Given request:
In the email thread below, list every bracketed reference number and the word or phrase that comes right before it.

*** Text block

You're right, and this is a very good question. I fear the only ways to
look into this are browsing the actual code in:
https://github.com/wikimedia/analytics-refinery-source/blob/master/refinery-core/src/main/java/org/wikimedia/analytics/refinery/core/PageviewDefinition.java
or asking the Research team, who owns the definition.

But how much 'consumption' is required?  This was briefly discussed
> during the analytics list discussion, and it would be good to bring
> the wider audience into this discussion.


Another good question. It is very difficult, though, to get to the perfect
wording that will make it totally clear to all bot maintainers if their bot
is target of the convention or not. I guess it will come to the good sense
and will-to-help of the bot maintainers to decide this in the case the bot
behavior is in the frontier between "in-situ human consumption" and "not
in-situ human consumption".

It would be good to identify a list of gadgets which need to be
> updated to comply with the new user agent policy.


I'd say all gadgets already comply with the amendment to the user-agent
policy, because the amendment is optional. Nevertheless, our next step is
reaching out to main bot maintainers to present them with that option.

Thanks again for the discussion!


On Mon, Mar 21, 2016 at 4:28 PM, John Mark Vandenberg <[hidden email]>
wrote:

> On Mon, Mar 21, 2016 at 12:37 PM, Marcel Ruiz Forns
> <[hidden email]> wrote:
> > Hi wikitech-l,
> >
> > After the discussion in analytics-l [1][2] and Phabricator [3], the
> > Analytics team added a small amendment [4] to Wikimedia's user-agent
> policy
> > [5] with the intention of improving the quality of WMF's pageview
> > statistics.
> >
> > The amendment asks Wikimedia bot/framework maintainers to optionally add
> > the word *bot* (case insensitive) to their user-agents. With that, the
> > analytical jobs that process request data into pageview statistics will
> be
> > capable of better identifying traffic generated by bots, and thus of
> better
> > isolating traffic originated by humans (corresponding code is already in
> > production [6]). The convention is optional, because modifications to the
> > user-agent can be a breaking change.
>
> As asked on the talk page over a month ago with no response...
> https://meta.wikimedia.org/wiki/Talk:User-Agent_policy#bot
>
> How does adding 'bot' help over and above including email addresses
> and URLs in the User-Agent?
> Are there significant cases of human traffic browsers including email
> addresses and URLs in the User-Agent?
>
> If not, I am struggling to understand how the addition of 'bot'
> assists better isolating traffic originated by humans.

******
*** Information provided

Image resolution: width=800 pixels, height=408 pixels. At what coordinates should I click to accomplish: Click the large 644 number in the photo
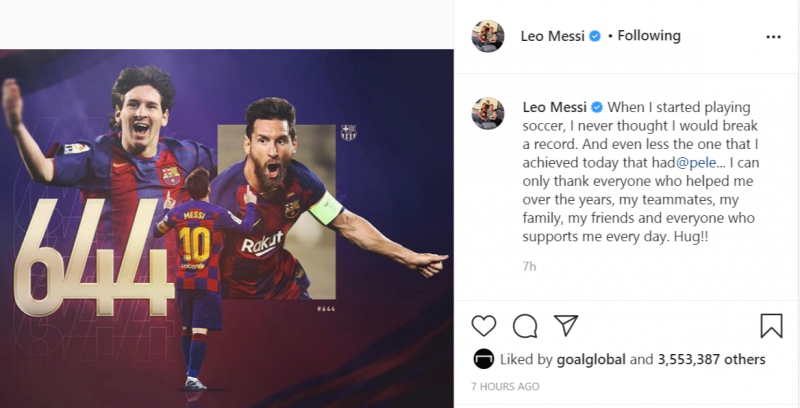coord(92,258)
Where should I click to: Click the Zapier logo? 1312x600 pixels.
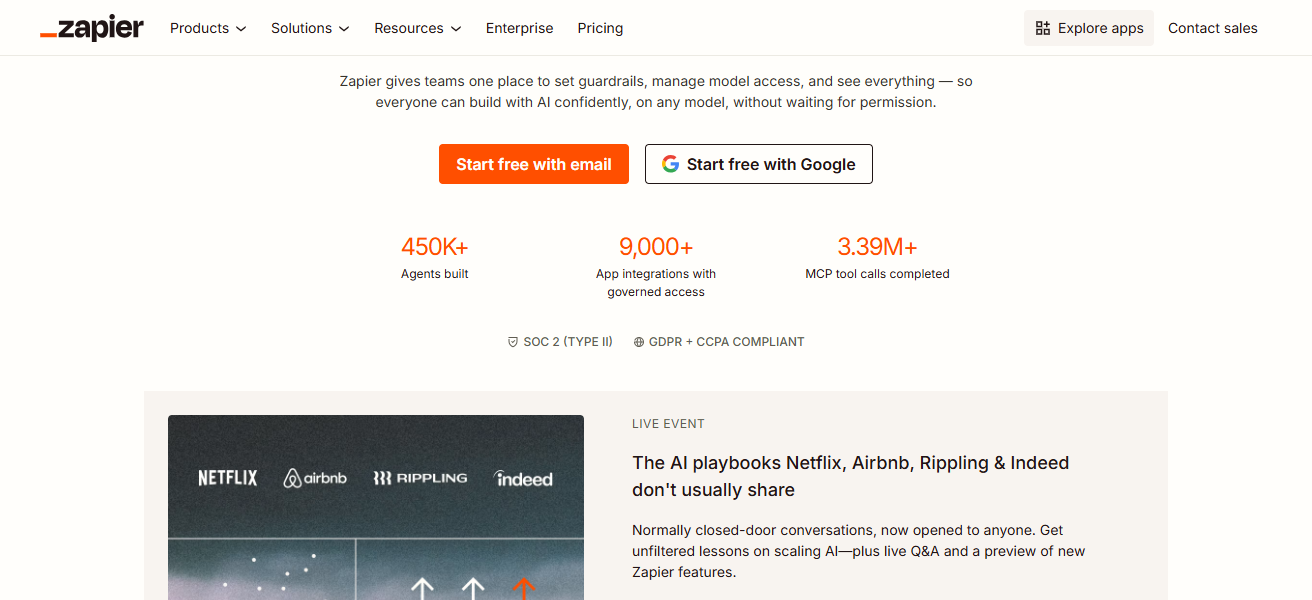(x=91, y=27)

******

Result:
[1]: analytics-l
[2]: analytics-l (right after [1])
[3]: Phabricator
[4]: a small amendment
[5]: Wikimedia's user-agent policy
[6]: production